Every now and then, an insider inadvertently exposes the hideous rationalizations that run the American political grotesquerie. The best known of these statements are memorialized on TV as "gaffes." But the ones that never become famous tend to reveal the ugliest assumptions of all.
Case in point is the comment the pharmaceutical industry recently let fly in the Washington Post. The newspaper this week examined how the Obama administration crushed legislation that would have allowed Americans to purchase lower-priced FDA-approved medicines from abroad -- legislation that President Obama promised to support as a presidential candidate; legislation that would have reduced drug profiteering and saved the government and consumers $100 billion.
"It's about being a candidate as opposed to being president," said the drug industry's top lobbyist in defense of Obama's flip-flop.
"It's about being a candidate as opposed to being president," said the...
(snip)
It's a canard, of course -- one sculpted to excuse selling out. And there are two huge problems with it.

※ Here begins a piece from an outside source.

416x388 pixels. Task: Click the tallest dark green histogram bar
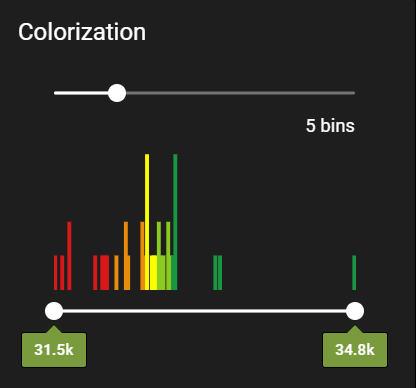(x=175, y=222)
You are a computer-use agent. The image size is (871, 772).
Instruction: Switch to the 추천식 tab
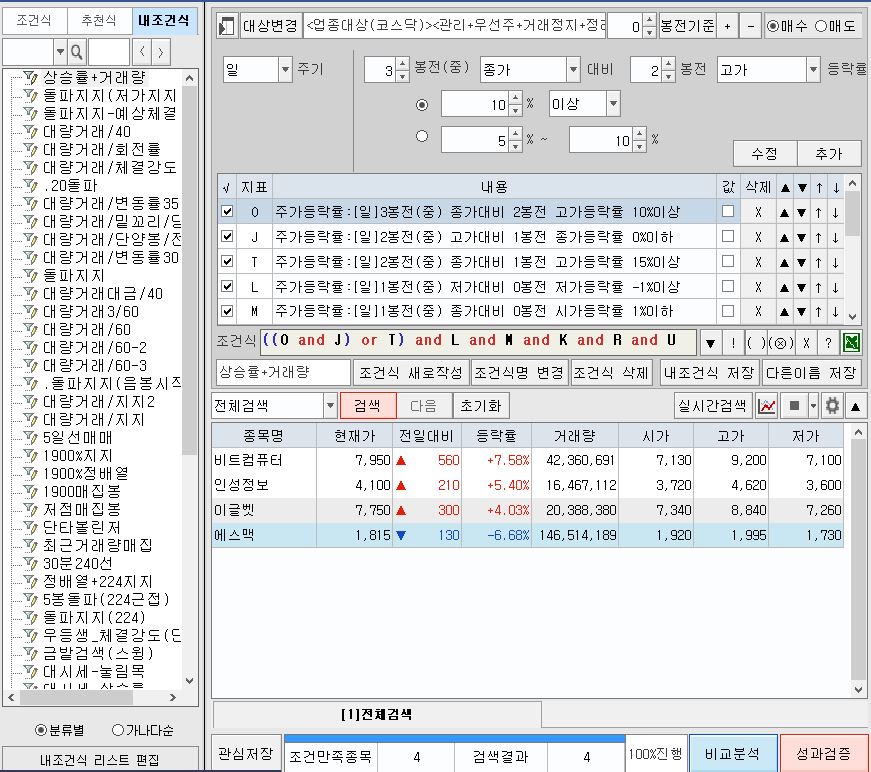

First, ignoring presidents' broken promises defiles our republican democracy. In America, we only get to choose presidents every four years, meaning we must rely on campaign promises as metrics for electoral choices. But if the entire idea of the campaign promise becomes an assumed joke, then we have no metrics by which to elect leaders.
Second, an obvious but taboo truth: There are almost no substantive reasons candidates cannot champion their election-year promises once in office. These pledges are made through deliberative processes. Candidates shouldn't make them if they're not serious about follow-through -- and it's not unreasonable to ask officeholders to at least try to honor the campaign commitments that informed voters' electoral decisions.
Cudos to the author for finally realizing Obama is a liar but, the author must still be wet behind the ears! Who believes campaign promises???
Proper metrics to quantify a politician are past legislative and/or business accomplishments, professional and familial associations, character, and character of associates.
The loons are discovering what we knew all along:
The Emperor has no Clothes!!!
“grotesquerie” Using that word is a good sign.